WhenWhat existsfundamental_id returned
Right after earningsAutotagger capture onlye.g. fundamental_id = 5001
~1 hour after earningsAutotagger and analyst capturee.g. fundamental_id = 5042

Both pulls describe the same value for the same series and period — but the fundamental_id differs. Do not treat fundamental_id as a stable identifier for a data point, and do not key your storage or deduplication on it directly. If you do, the same fact will appear as two different records depending on when you fetched it.


Recommended uniqueness key

To resolve a single, stable record for each data point, deduplicate on this composite key:

series_id (int)  +  calendar_period (str)  +  restated (bool)

Then, within each group, take the metadata from the maximum fundamental_id.

ComponentTypeRole in the key
series_idintIdentifies the data series.
calendar_periodstrIdentifies the reporting period (see Period Format Standards — note this is the calendar period).
restatedboolSeparates the original disclosure from a later restated value (see below).

Why the maximum fundamental_id

fundamental_id increases over time, so the highest value in a group is the most recently created capture. Selecting the max means:

  • You prefer the later capture — typically the analyst-reviewed record over the earlier Autotagger one.
  • You get a deterministic result: repeated pulls converge on the same record once captures have settled.
  • Your data self-heals: an early Autotagger value is automatically superseded by a later capture without any special-case logic on your side.

Pattern: Group by (series_id, calendar_period, restated), sort each group by fundamental_id descending, and keep the first row. All metadata for the data point should be read from that winning record.


What is a restated fundamental?

A restatement occurs when a company revises a financial figure it had previously reported. Restatements happen for legitimate reasons, including:

  • Correction of an accounting error or clerical mistake.
  • Reclassification of line items between periods.
  • Adoption of a new accounting standard that changes how a figure is calculated.
  • Revisions surfaced during audit, or discovery of a prior misstatement.

When a company restates, the same metric for the same period now has two valid representations:

Description
Original fundamentalThe value as first reported for that period, reflecting what was disclosed at the time.
Restated fundamentalThe revised value for that same period, as later re-disclosed by the company.

This is why a single series_id + period can legitimately have both an original and a restated fundamental. They are not duplicates to be collapsed — they are two distinct, correct facts about the same period, captured at different points in the company's reporting history. The restated boolean is what distinguishes them.

Why both are kept

Different use cases need different versions:

  • As-originally-reported values matter for point-in-time analysis — for example, modeling what the market actually knew at the time, or backtesting against historical expectations.
  • Restated values matter when you want the company's most accurate current view of a period.

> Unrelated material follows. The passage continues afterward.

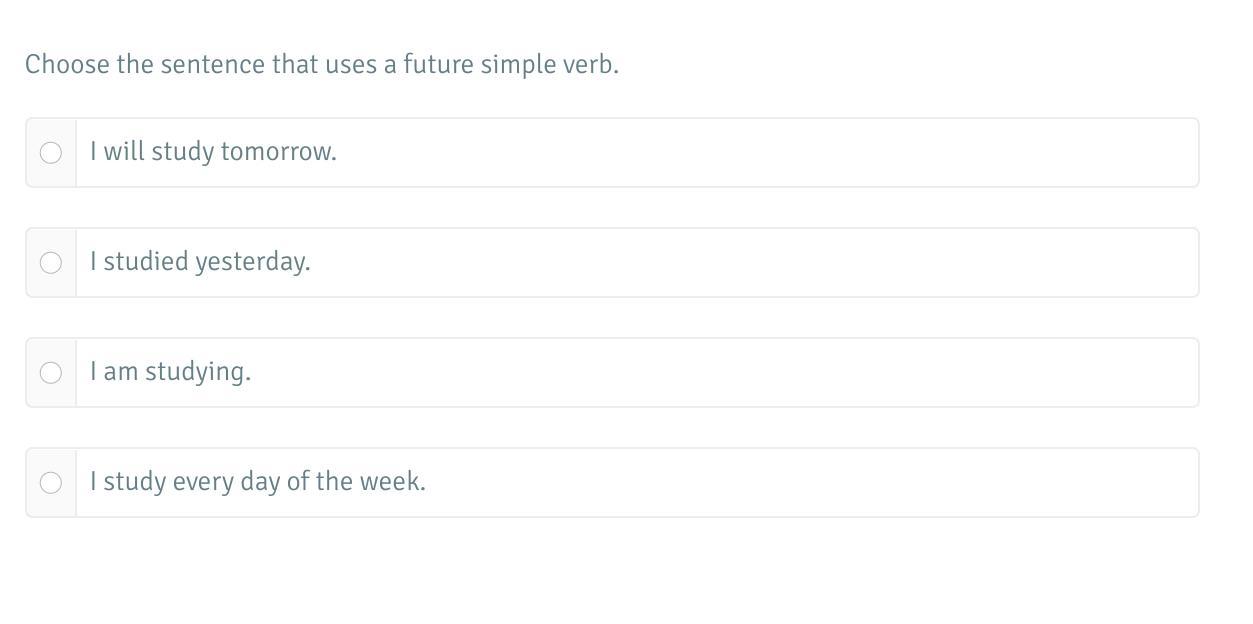
Task: Mark the past tense sentence's circle
Action: 51,263

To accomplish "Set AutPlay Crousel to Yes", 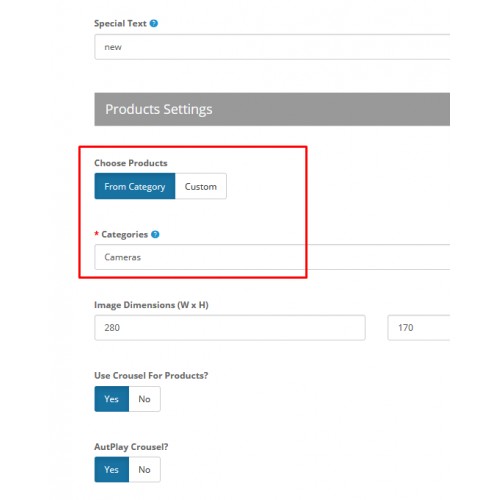I will coord(112,469).
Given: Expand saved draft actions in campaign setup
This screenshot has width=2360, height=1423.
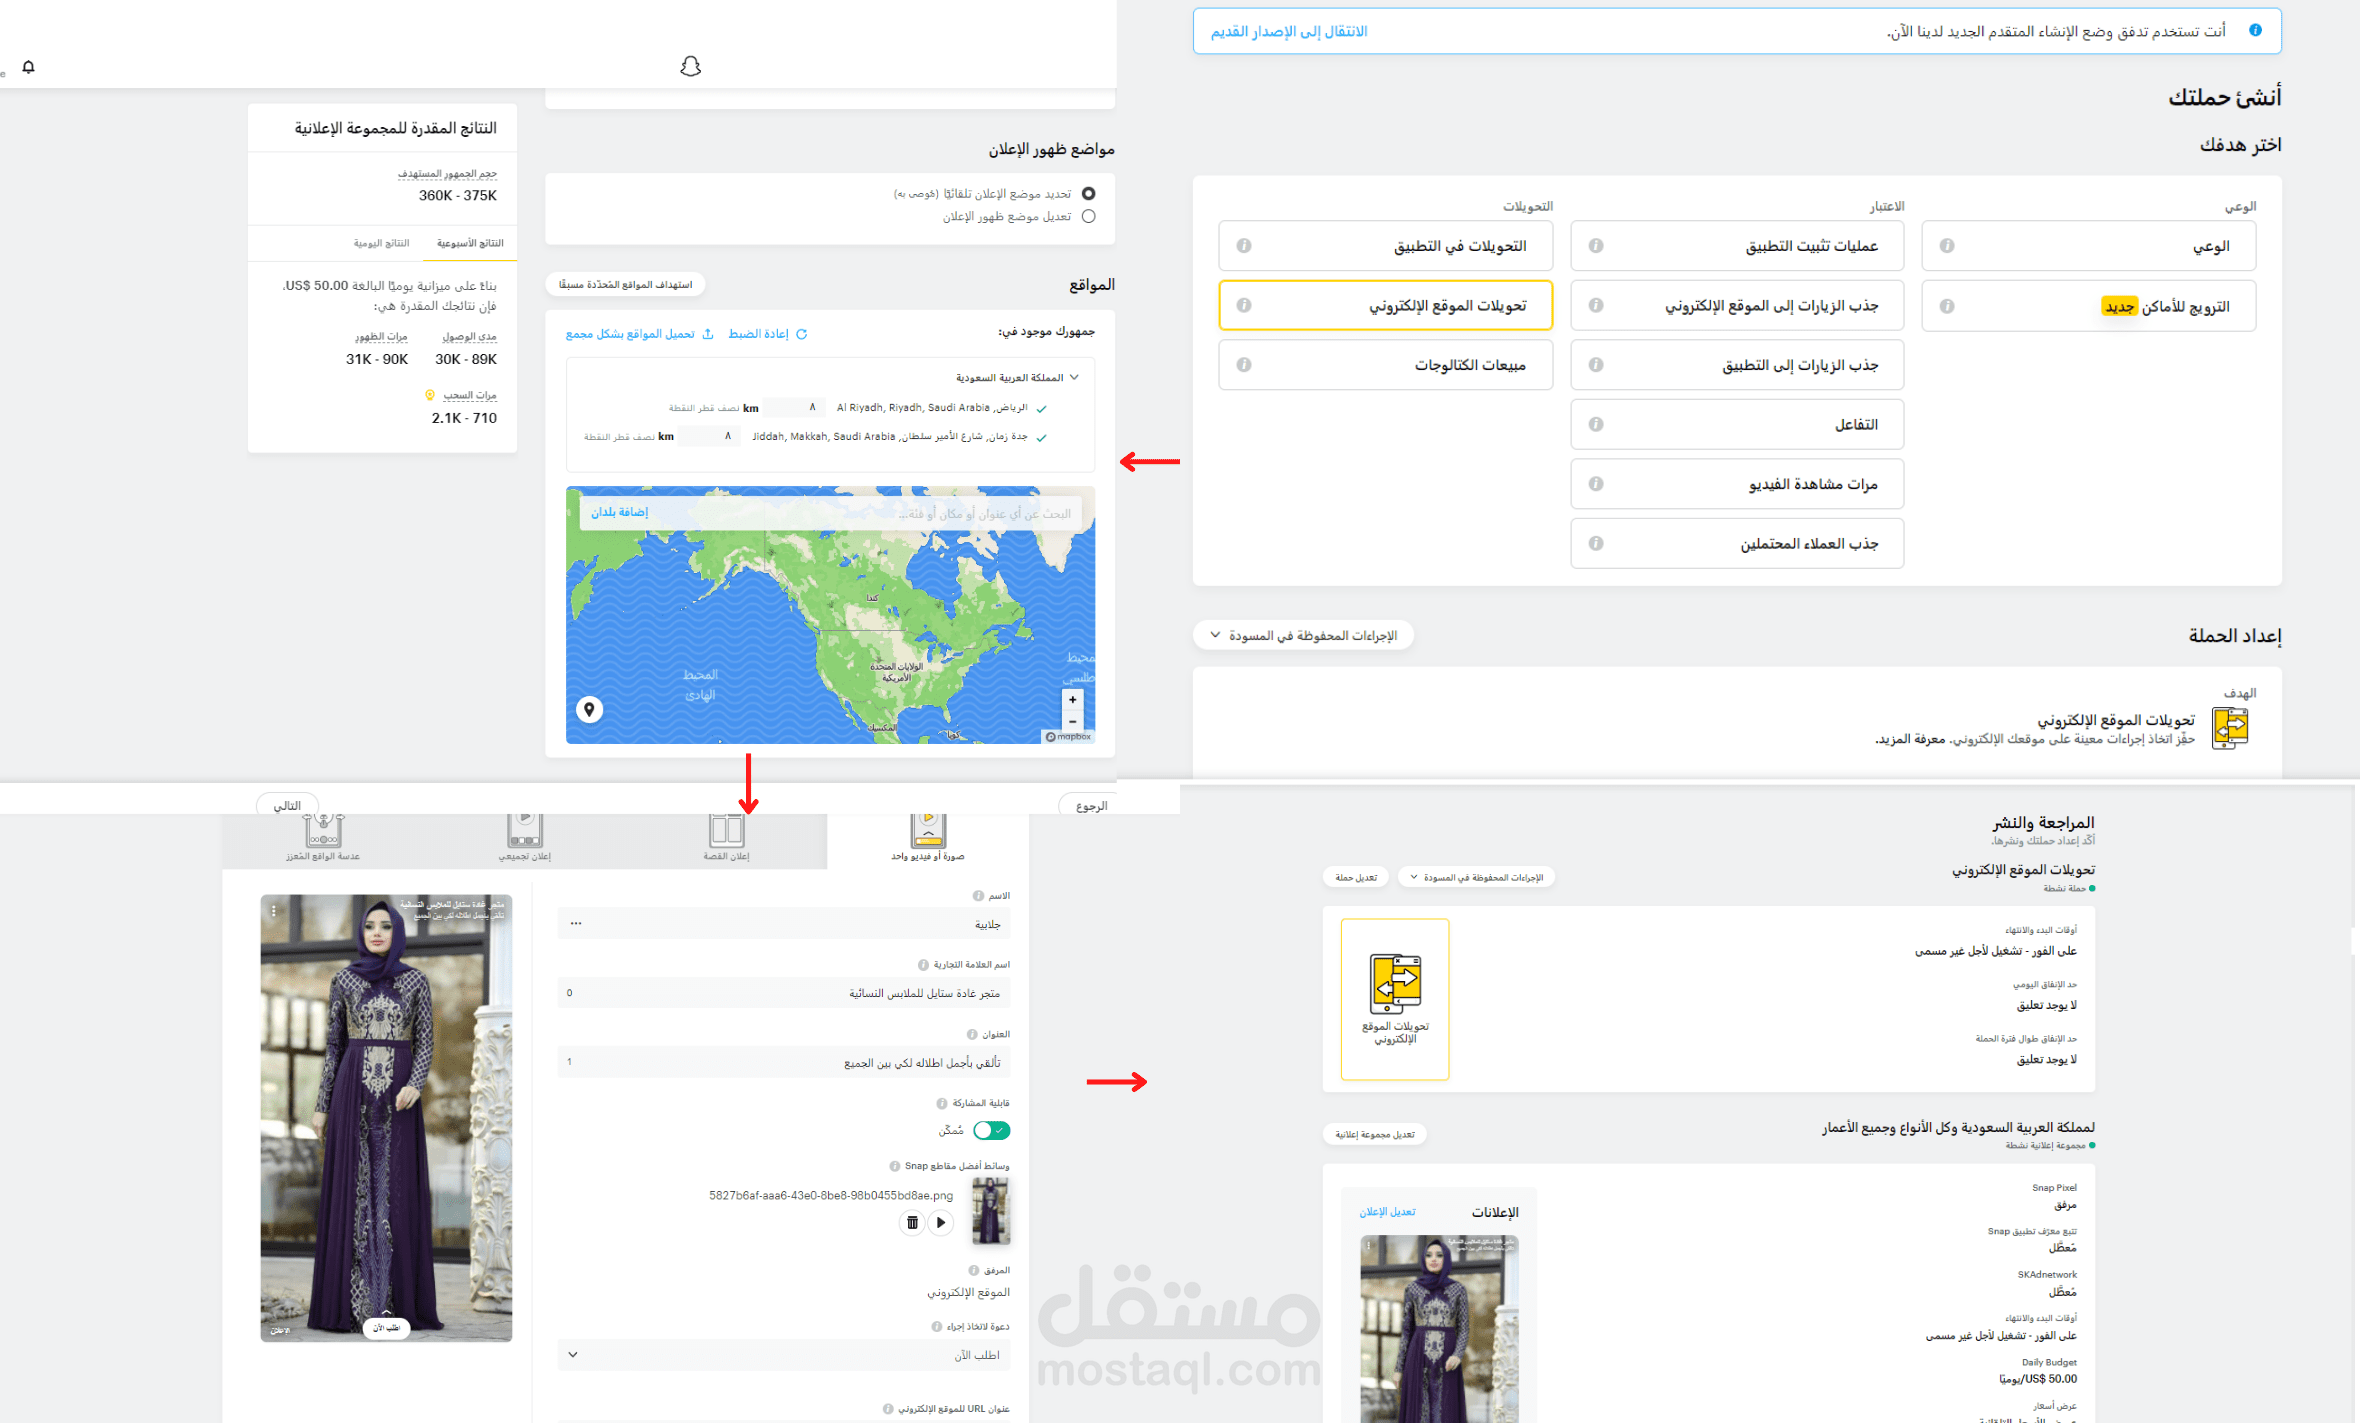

Because both are valid and serve different needs, restated is part of the uniqueness key rather than something to deduplicate away. Collapsing across restated would silently discard one of two legitimate facts.


Putting it together

For a given series and period there can be up to two canonical records — one original, one restated — and each of those may have been captured multiple times (Autotagger, then analyst):

series_id = 1914880, calendar_period = 2024Q1
├── restated = false
│     ├── fundamental_id = 5001  (Autotagger)
│     └── fundamental_id = 5042  (Analyst)   ← winner (max id)
└── restated = true
      └── fundamental_id = 6310  (Analyst)   ← winner (max id)

Resolving with the recommended key yields two stable records: the original (from 5042) and the restated (from 6310). Each is the most recent capture of its respective fact.


Quick reference

  • Do not key data points on fundamental_id — it may changes as new captures arrive.
  • Do deduplicate on series_id + calendar_period + restated.
  • Within each group, take metadata from the maximum fundamental_id (most recent capture).
  • An original and a restated fundamental for the same series + period are both valid — keep them separate via the restated flag.
  • Autotagger captures arrive first; analyst captures arrive later with a higher fundamental_id and supersede them automatically under the max-id rule.